The Essentials program also doubles the amount of Web space (to one gigabyte) and the number of e-mail addresses (to 50), adds free 24-hour phone help, removes banner ads from the Mail page, and offers 10 simple online programs for tracking projects, sales and company information. The Premium plan ($40 a month) offers more of everything. Both paid plans let you set up “workspaces”— private mini-sites for communication and collaboration with, for example, your suppliers.
To many analysts, the significance of Office Live isn’t the small-business tools; it’s Microsoft’s big step into the new world of Web-based software. Surely, the gurus say, this is the future of software. Imagine: No viruses! Instant upgrades! Access from any PC in the world!
Well, O.K. But you could just as easily argue: Can’t get to it when your connection’s down! Can’t work on the plane! Working on a Web site is slow and blinky!
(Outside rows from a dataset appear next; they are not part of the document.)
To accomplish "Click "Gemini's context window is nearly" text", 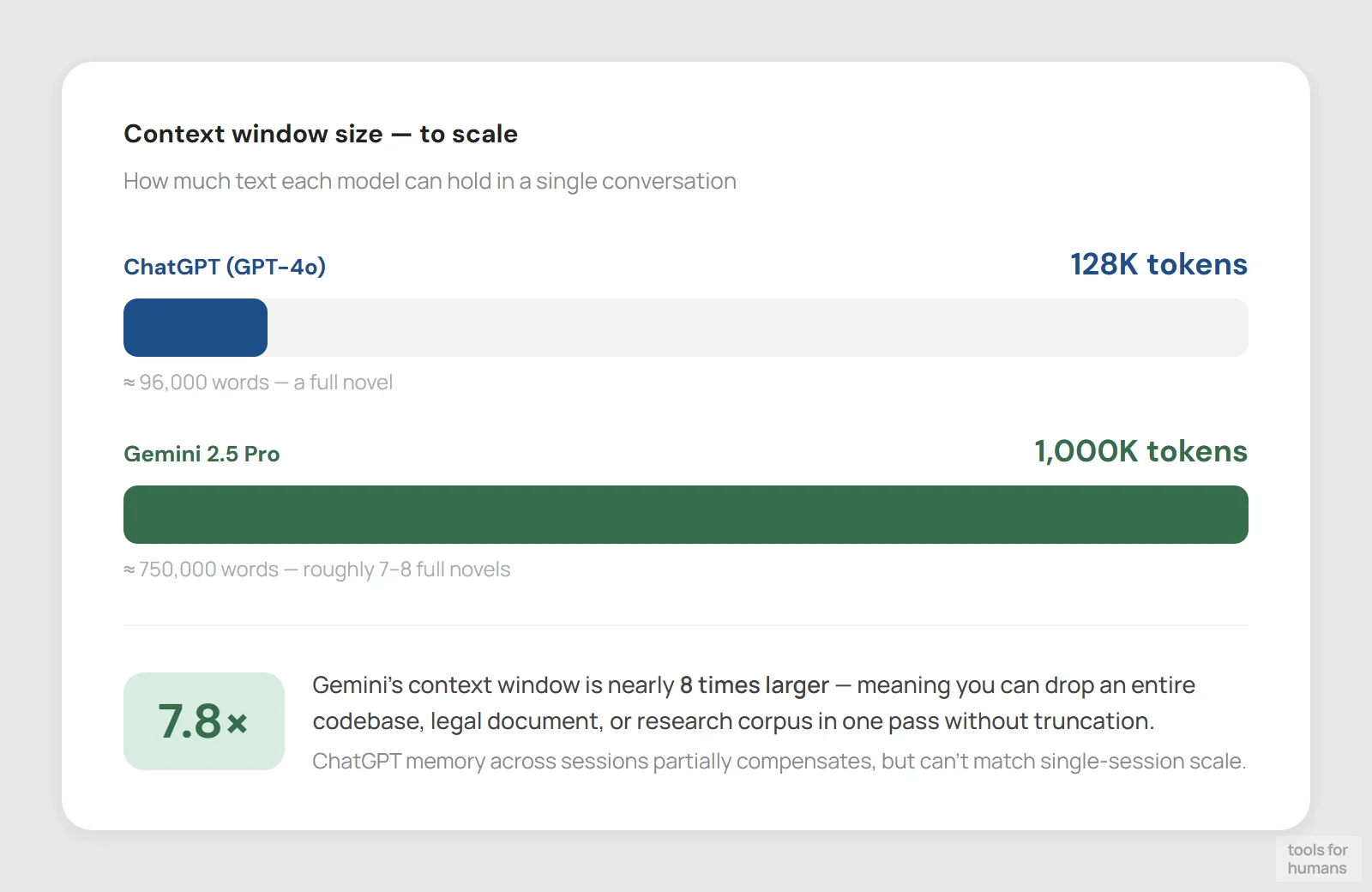I will 493,685.
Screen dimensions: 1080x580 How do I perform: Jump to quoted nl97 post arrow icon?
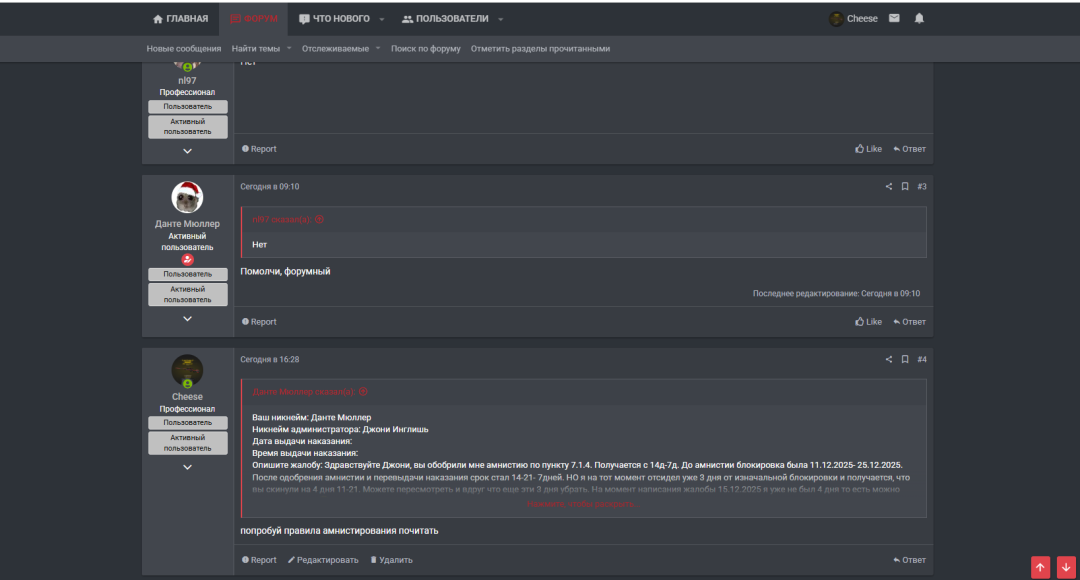[320, 219]

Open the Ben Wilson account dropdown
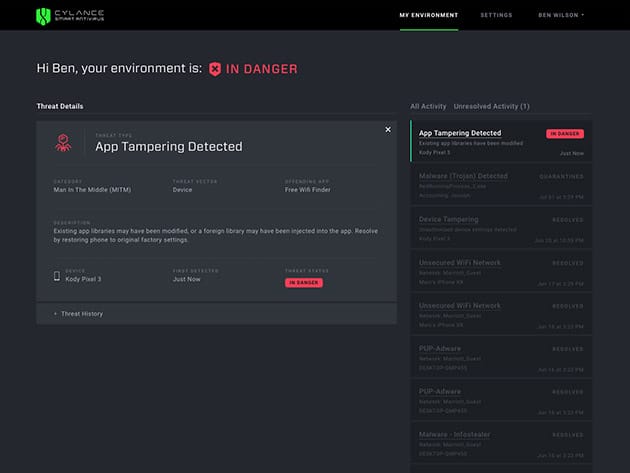coord(561,15)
Actually, Microsoft has thought this part through. The paid plans include two-way synchronization of your e-mail, calendar and address book with a copy of Outlook on your own PC. Whenever you can get online, your computer and Office Live bring each other up to date.
Even the data generated by the business programs online (sales tracking, inventory and so on) are brought home to your PC in the form of self-updating Excel spreadsheets.
The finished Office Live is light-years better than the clunky beta version that Microsoft says 175,000 small businesses have been testing. Before, you were painfully aware that you were using a Web site; designing your Web pages, for example, wasn’t so much drag-and-drop as wait-and-blink. Now it feels like a proper desktop layout program.
Still, there are kinks. Lots of software bits have to be downloaded and installed. There are design oddities, too. In particular, the mail and online calendar screens are bizarrely unrelated to the design and navigation of the rest of Office Live; you feel like you’ve been shunted off to a different Web site entirely.
Some of the tools are embarrassingly bare-bones. In the calendar, for example, you can’t reschedule an appointment by dragging it to a different date, or lengthen one by dragging its edge, as you can on Google’s free online calendar.
There are bigger concerns, too. What happens if Microsoft someday decides to pull the plug?
Not a problem. You actually own the domain name you choose, and can transfer it to any other Web-hosting company whenever you like. As for your online data: remember that with the paid plans, it’s always safely mirrored on your local computers.
Finally, there’s the fear factor: some business owners have a nagging worry about entrusting the critical and confidential workings of their businesses to anyone else, let alone Microsoft.
Microsoft makes vigorous privacy promises, but there’s no countering this emotional argument. If the creepiness of letting someone else host your data outweighs Office Live’s enormous value, then that’s the end of the conversation.
But if you have a small business — if you run a dance studio, sell hand-made bracelets on eBay, deal in old comic books, whatever — at least have the conversation. In Office Live, Microsoft has vaporized a number of obstacles that once stood between tiny start-ups and the big time: the cost and hassle of establishing a proper Web site, the complexity and expense of playing the search-engine ad game, and the headache of maintaining proper books.
Best of all, Microsoft makes money from all this in only one situation: if it helps turn your small business into a bigger one.